▸ **Задание A**: Перепишите из текста о Блоке всё от "В начале марта" и до "воздухом великих надежд.", подставив "Лунинца" вместо "Парохонска".
▸ **Задание B**: Переведите на английский предложение из текста о Блоке: «Эту войну Блок возненавидел».
▸ **Задание C**: Почему, судя по тексту о Блоке, мелкие бытовые дрязги на Западном фронте были неизбежны?

▸ **Извлечённый текст**:
━━━
Не значит ли это, что истинное блаженство иное и путь к нему иной? Летом 1916 года в жизни Блока неожиданно зазвучала совершенно новая тема. Он читает «Добротолюбие», собрание святоотеческих творений, посвящённых теме аскетического преодоления греховности и несовершенства, обретения Божественного света в самом себе. В записной книжке отмечает: «Может быть, “Добротолюбие” и есть великая находка». Об этом же пишет в письме матери. Но времени углубиться в озарительное чтение уже не оставалось. В июле 1916 года война добралась до ратников 1880 года рождения. Блок был мобилизован и направлен на Западный фронт, в 13-ю инженерно-строительную дружину табельщиком. 26 июля отбыл к месту службы, в местечко Парохонск, между Лунинцом и Пинском.
У позиционной войны три составляющих: кровь, грязь и скука. Семь месяцев Блок служил в своей дружине. Служил честно, но скучал отчаянно. Западный фронт погряз в окопном сидении, во вшах, слякоти и снегу, в нудной повседневной работе и мелких бытовых дрязгах, которые неизбежны между насильственно соединёнными на долгое, неопределённое время людьми.
Эту войну Блок возненавидел. Нужен мир. Любой ценой.
В начале марта до Парохонска докатились сногсшибательные вести. В Петрограде – беспорядки, восстание, образован какой-то Комитет Думы; царь отрёкся от престола. Это – революция. То, чего так долго ждали, вожделели и страшились, – вот оно. Вскоре Блок получил отпуск и 19 марта прибыл в Петроград. Там – всеобщее людское кипение, толпы праздношатающихся солдат и рабочих, стихийные митинги, грязь и сор на мостовых. И отовсюду веет воздухом великих надежд.
Из писем Блока матери.
19 марта 1917 года: «Произошло то, чего никто ещё оценить не может, ибо таких масштабов история ещё не знала. Не произойти не могло, случиться могло только в России. <…> Для меня мыслима и приемлема будущая Россия как великая демократия… Все мои пока немногочисленные дорожные впечатления от нового строя – самые лучшие, думаю, что все мы скоро привыкнем к тому, что чуть-чуть “шокирует”».
23 марта: «Бродил по улицам, смотрел на единственное в мире и в истории зрелище, на весёлых и подобревших людей, кишащих на нечищеных улицах без надзора. Необычайное сознание того, что всё можно, грозное, захватывающее дух и страшно весёлое. Может случиться очень многое, минута для страны, для государства, для всяких “собственностей” – опасная, но всё побеждается тем сознанием, что произошло чудо и, следовательно, будут ещё чудеса…
Ничего не страшно, боятся здесь только кухарки. Казалось бы, можно всего бояться, но ничего страшного нет, необыкновенно величественна вольность, военные автомобили с красными флагами, солдатские шинели с красными бантами, Зимний дворец с красным флагом на крыше. Выгорели дотла Литовский замок и Окружной суд, бросается в глаза вся красота их фасадов, вылизанных огнём, вся мерзость, безобразившая их внутри, выгорела. Ходишь по городу, как во сне»
━━━
▸ **Исходные данные**:
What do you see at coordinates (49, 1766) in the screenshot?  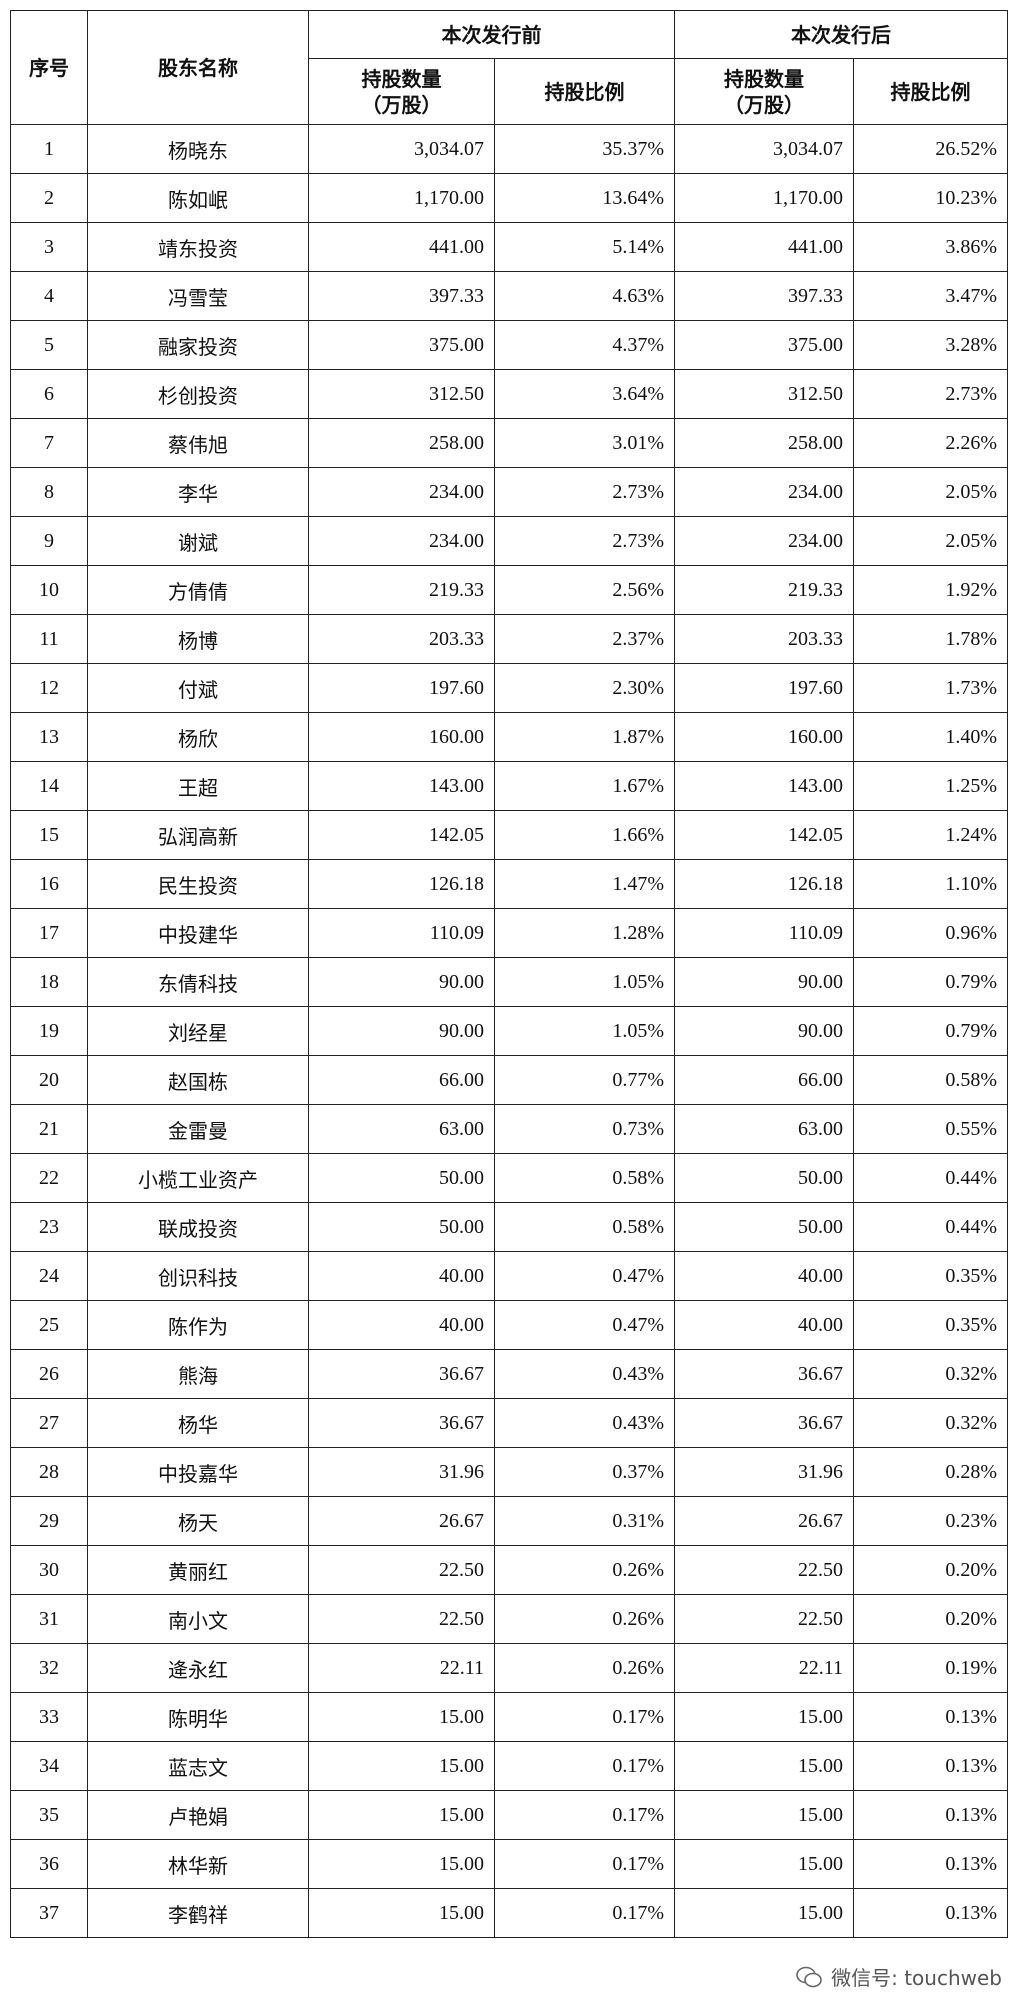 I see `table-cell: 34` at bounding box center [49, 1766].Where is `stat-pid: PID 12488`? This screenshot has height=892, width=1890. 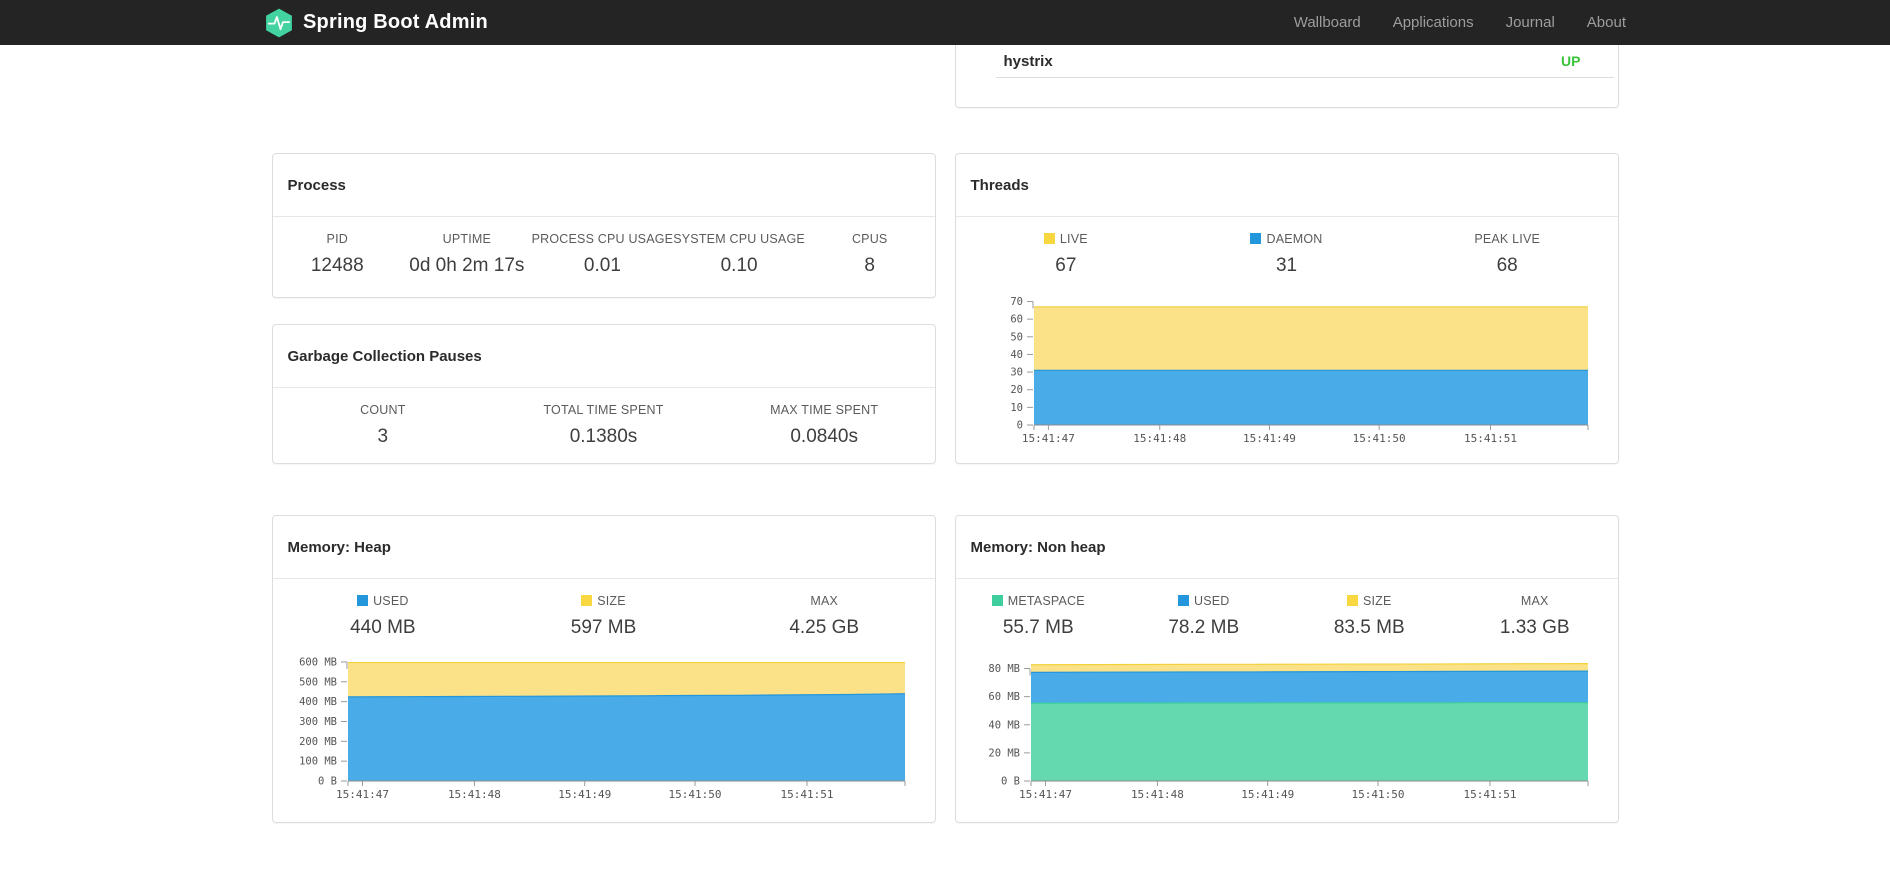 stat-pid: PID 12488 is located at coordinates (337, 254).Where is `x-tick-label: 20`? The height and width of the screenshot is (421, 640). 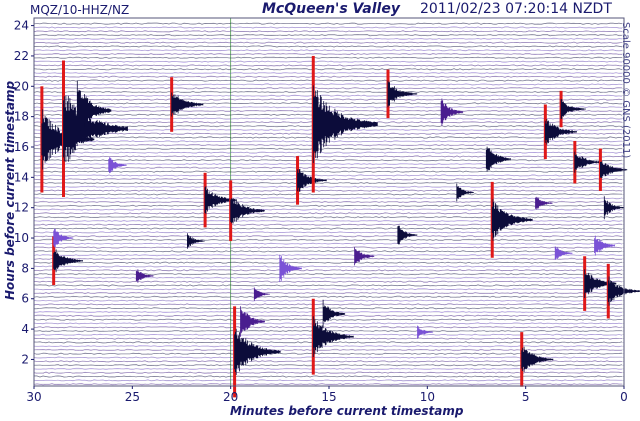 x-tick-label: 20 is located at coordinates (230, 397).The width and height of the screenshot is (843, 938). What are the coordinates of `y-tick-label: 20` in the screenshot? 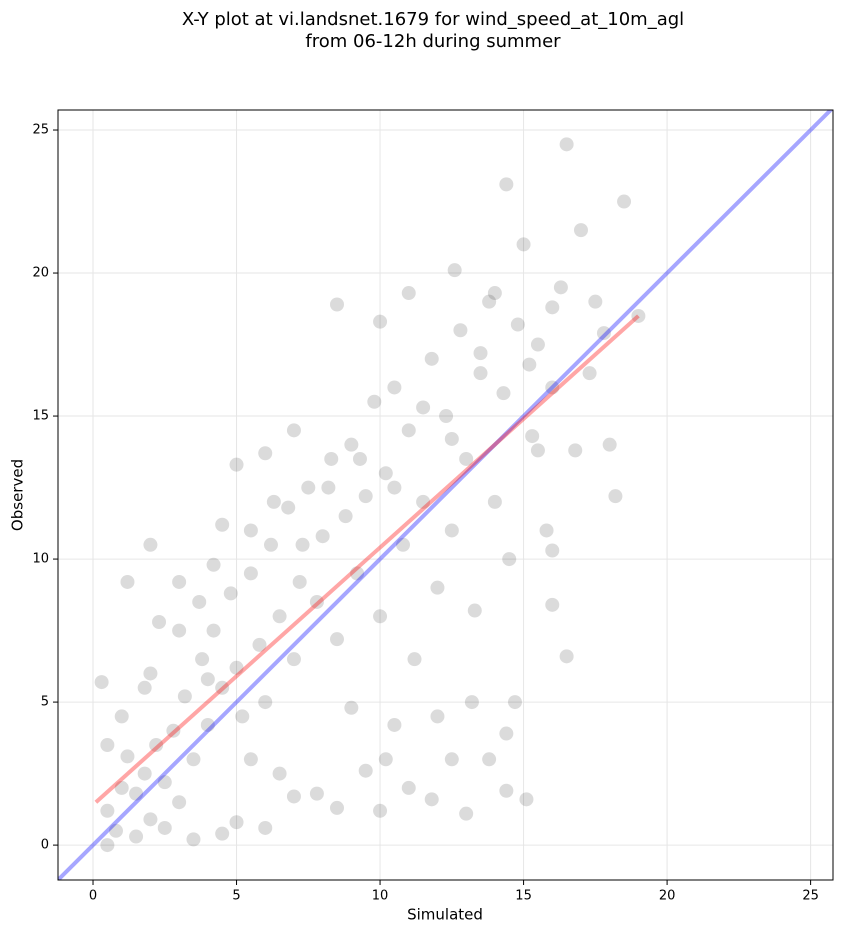 It's located at (40, 274).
━━━
▸ **Ответ A**:
В начале марта до Лунинца докатились сногсшибательные вести. В Петрограде – беспорядки, восстание, образован какой-то Комитет Думы; царь отрёкся от престола. Это – революция. То, чего так долго ждали, вожделели и страшились, – вот оно. Вскоре Блок получил отпуск и 19 марта прибыл в Петроград. Там – всеобщее людское кипение, толпы праздношатающихся солдат и рабочих, стихийные митинги, грязь и сор на мостовых. И отовсюду веет воздухом великих надежд.

▸ **Ответ B**: Blok came to hate this war.

▸ **Ответ C**: Людей насильно собрали вместе на долгое, неопределённое время, а между такими людьми дрязги неизбежны.